The Deutsch Bundesbahn logo, white on metallic grey and green went blurry on Gleich 9 as the train doors shut. The long, chalky whistle accompanied the harsh, clunky locking sound of forged steel clamping down. The sound of precision engineering. On time. Leaving. Breath, my breath, ladened with panic, rushed into my chest as I steered past the massive bumper at the head of Gleich 9. The train, now disengaged, was moving. Moving slowly, the muscle of the engine pulled, gaining deliberate momentum. Inertia. It was leaving. I had missed it. But then I bolted. Along the train, I ran, catching up with the last car and steadying alongside until I was even with the departing mass.
I looked up.
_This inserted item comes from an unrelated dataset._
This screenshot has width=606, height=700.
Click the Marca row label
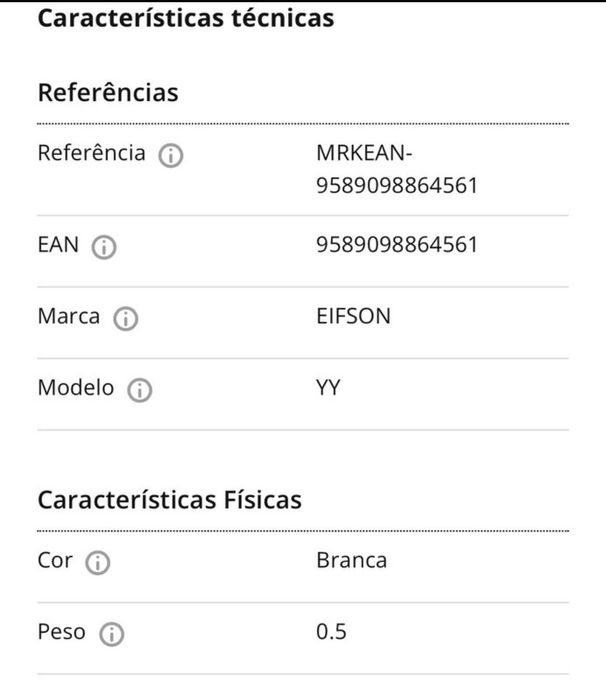69,317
There, in the thick window of the door, a DB conductor stood squarely in dark blue beneath a squarish hat, a leather-covered book tucked under his arm like a Bible, a tight necktie held in place with a Mickey Mouse tie tack, winking.
"Hey," I motioned, my feet moving faster. I wanted up. "Hey, c'mon, open. Open. I can make it." A finger rose, shaking, pivoting like a metronome set on largo, a finger that was saying, "Ne, ne, tisskk. You are too late. You should have come earlier. This train has left." I, hestitating in a terrible moment of eternity, disbelief, defeat, under my breath muttered, "No, it's here. I'm here." And then, like a heart with a bad murmur, I bolted faster as the massive, timed machine gained fluidity and slid faster toward the open end of the echoey hooded station like so many trains over the century. Darmstadt. Munich. Babenhausen. The Polish border. Berlin. There are other names I can't mention. My pace stayed even with the now-faster car and the conductor's face and the grinning Mickey. The head of the man seemed to shake forever, driven by principle, enforcing a lesson. He was right. The train had left. It served me right.
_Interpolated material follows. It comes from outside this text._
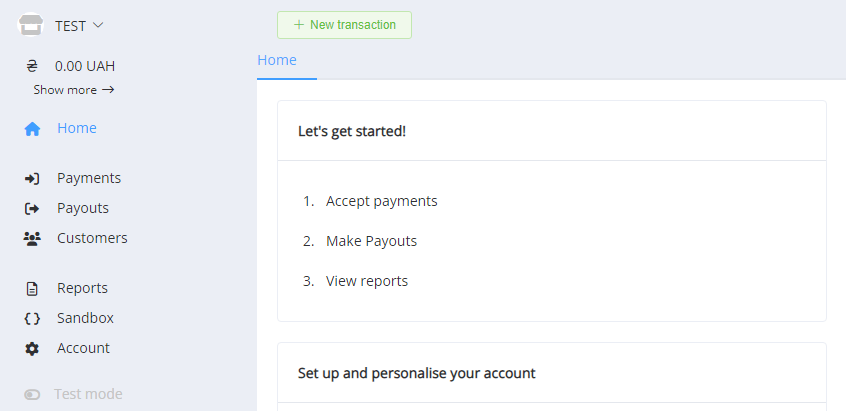
Task: Click the 0.00 UAH balance amount
Action: tap(85, 67)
"Don't stop," I told myself. "Stop this train." I panted, quickening my pace, and began slapping the side of the metal as if trying to hold on, slow it down with my will. My ring, the one my mother had saved from the war, knocked against the forged siding.
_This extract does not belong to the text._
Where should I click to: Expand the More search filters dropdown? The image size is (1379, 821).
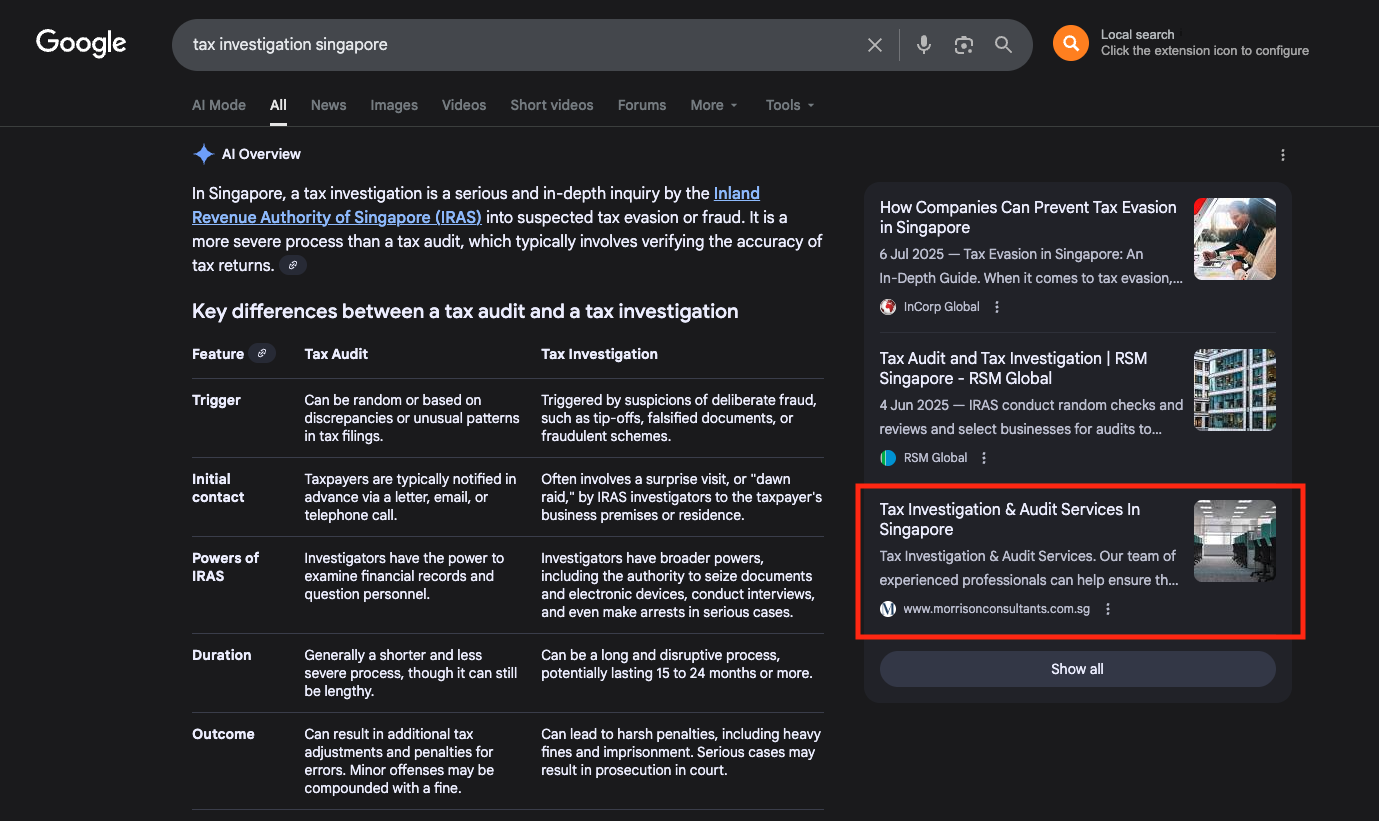[714, 105]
"My child is on this train," I cried out in German. "Mein Kind ist am Zug," came crying from my mouth. My child is on board. Mein Kind. The palm of my hand stung from where it met the cold steel. Pain came with the muffled thud of flesh. My hand moved to the window and slapped harder. "Mein Kind, someone, stop, let me on." Hitting harder, yelling louder, almost frantic, I persisted beyond reason.